*Collected data entries*:
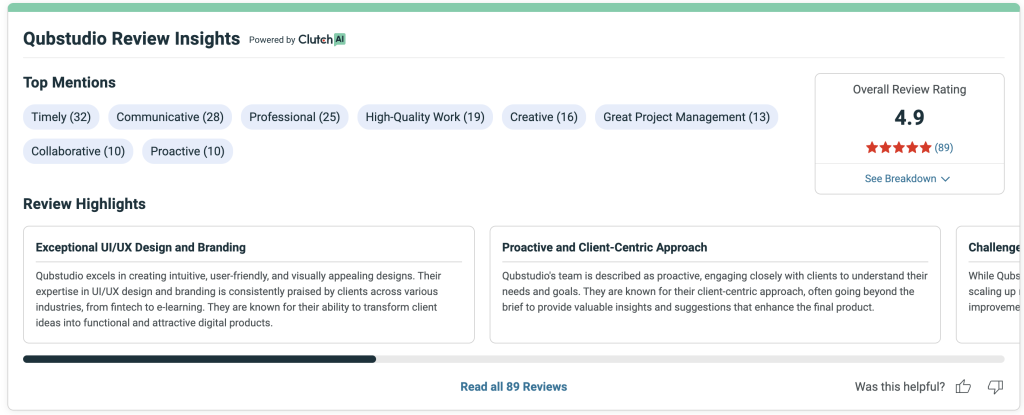1024x415 pixels.
Task: Open the Proactive and Client-Centric Approach card
Action: tap(715, 285)
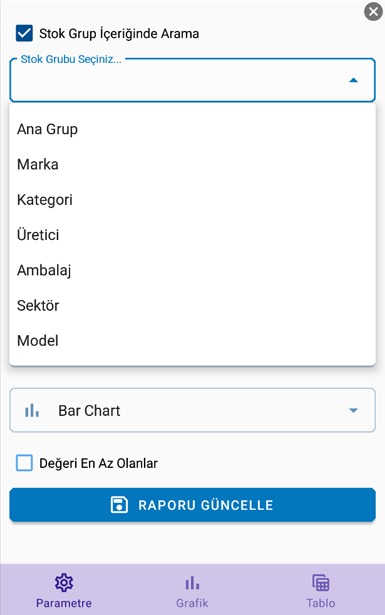Expand the Bar Chart dropdown arrow

coord(353,410)
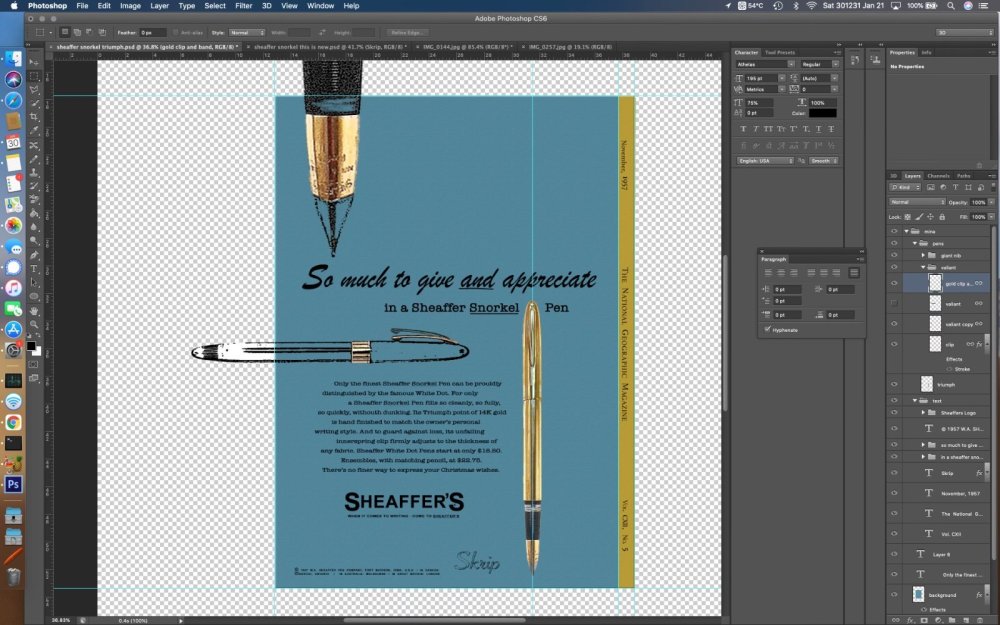Screen dimensions: 1000x625
Task: Open the layer blend mode dropdown
Action: [916, 202]
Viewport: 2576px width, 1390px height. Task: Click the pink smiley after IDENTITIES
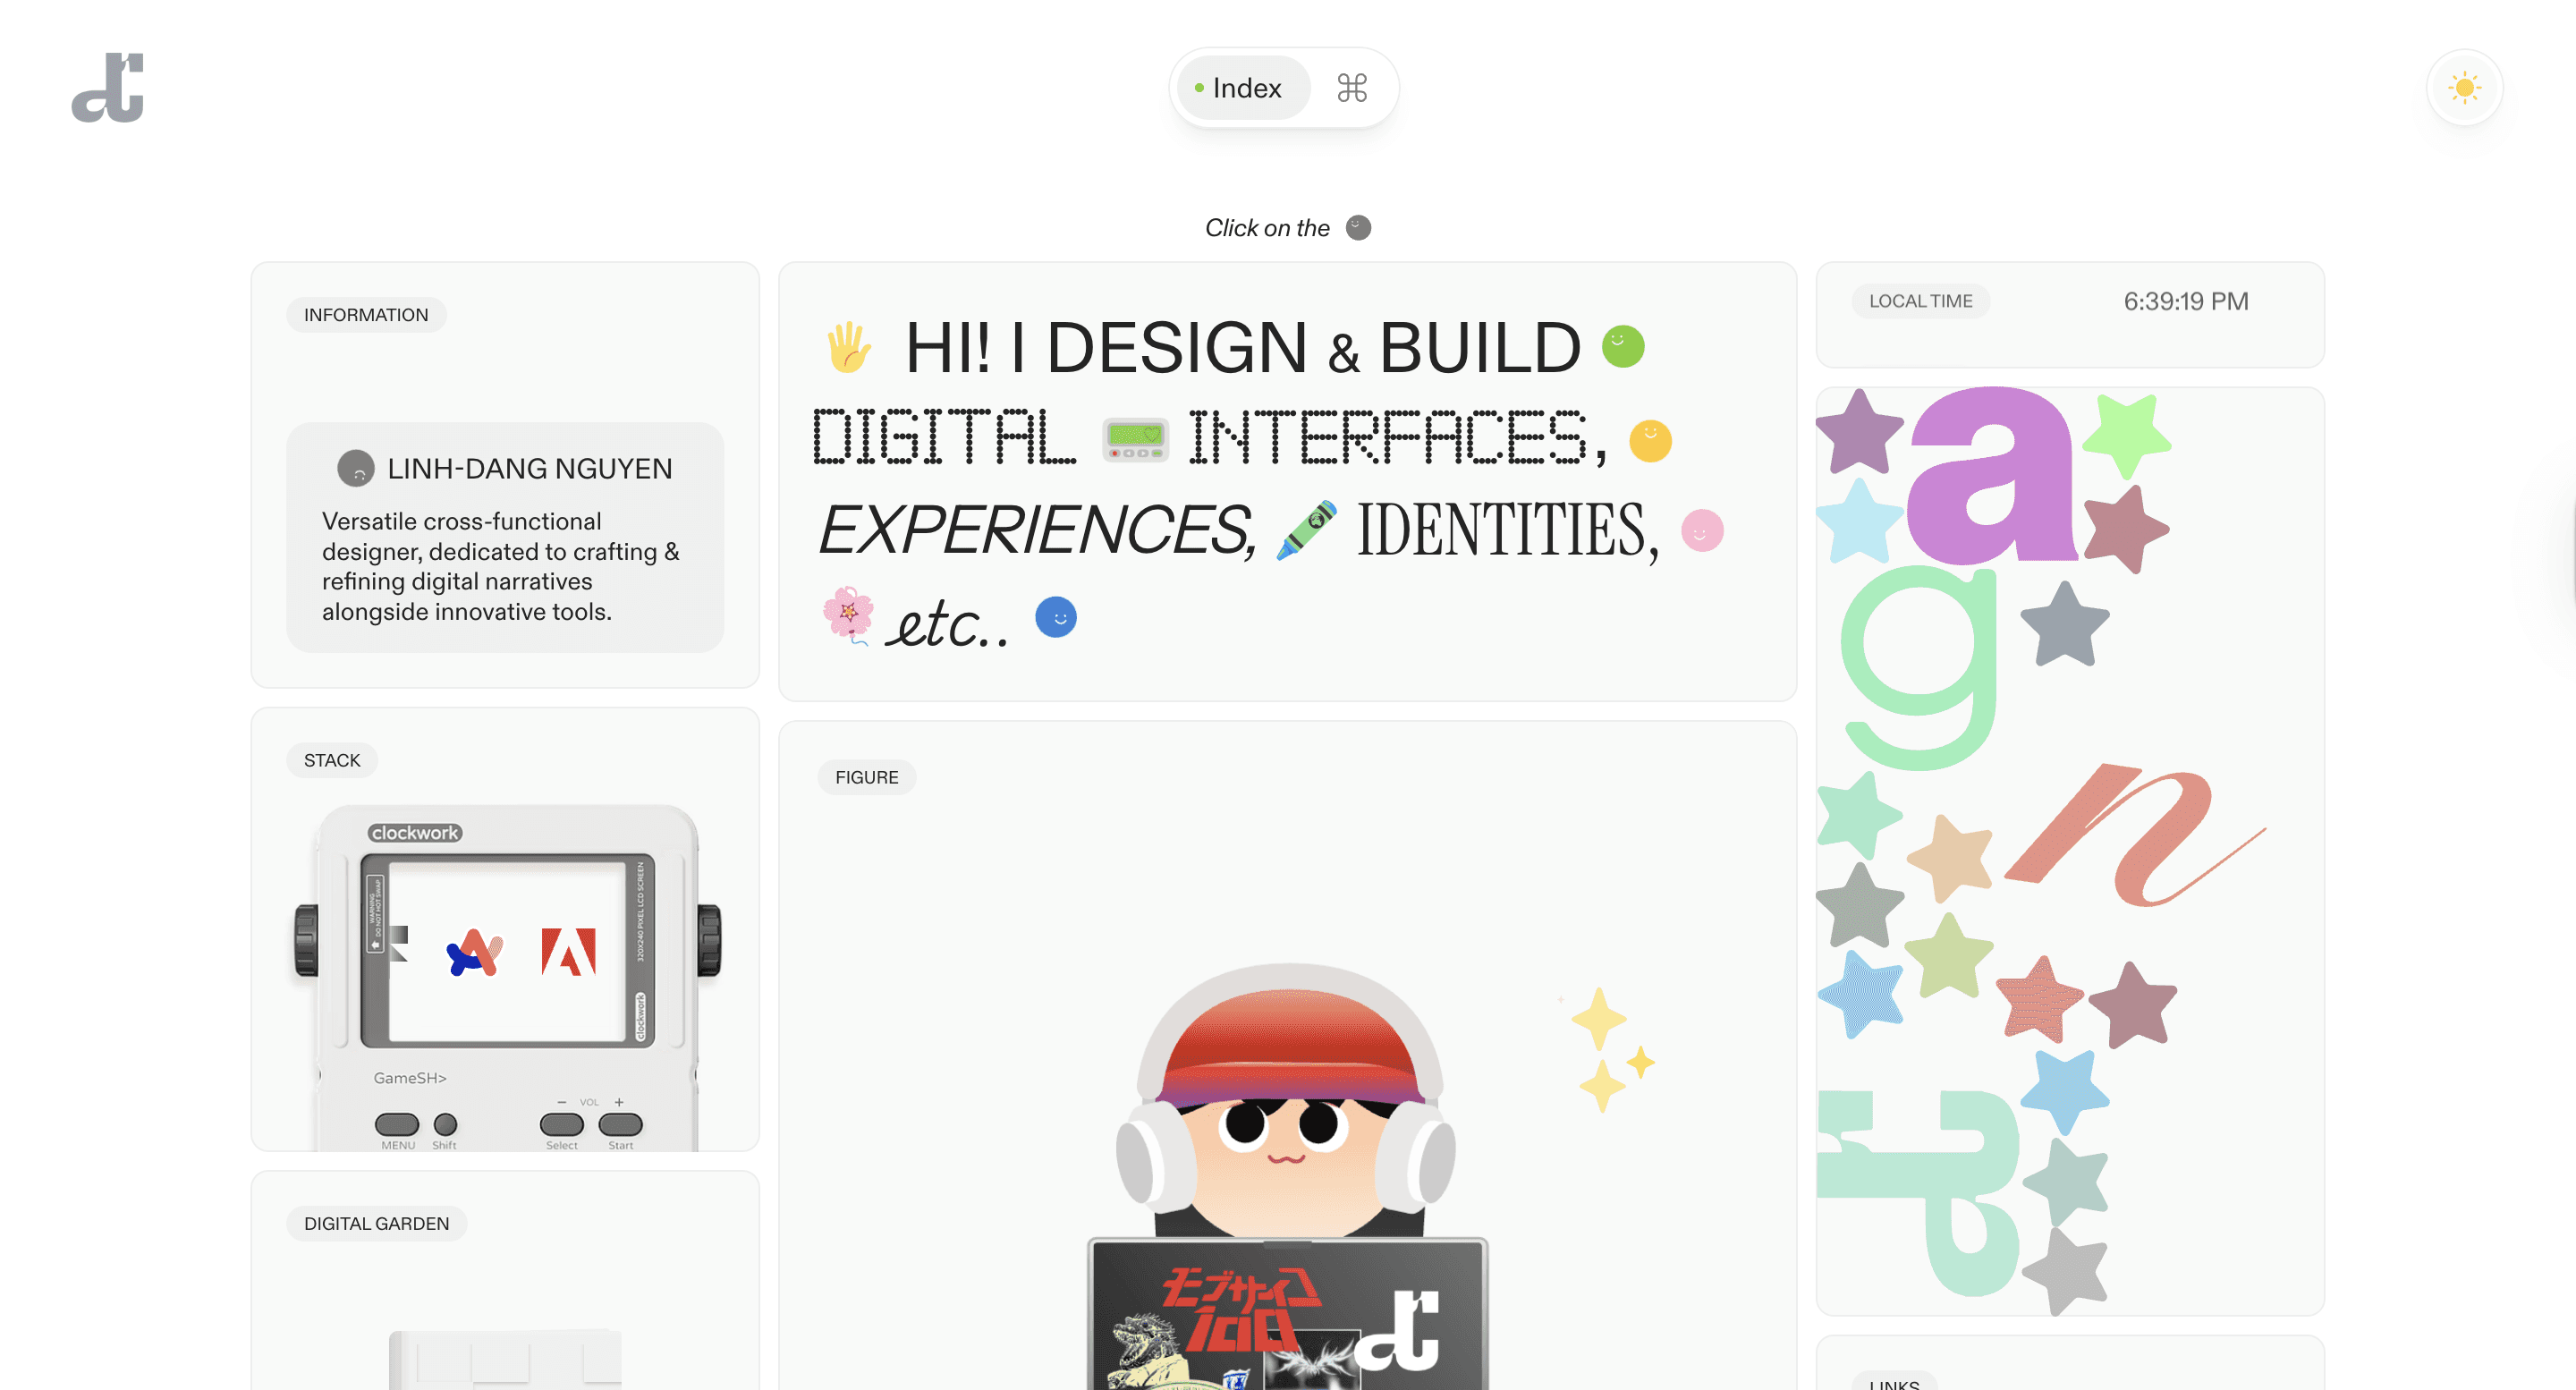coord(1702,530)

*Your objective*: Beginning with the line that contains "Viewport: 2576px width, 1390px" in the data above, please copy each line exactly until the last line, both ends included, skipping any pictures.

*Answer space*:
Viewport: 2576px width, 1390px height. Task: Click the pink smiley after IDENTITIES
coord(1702,530)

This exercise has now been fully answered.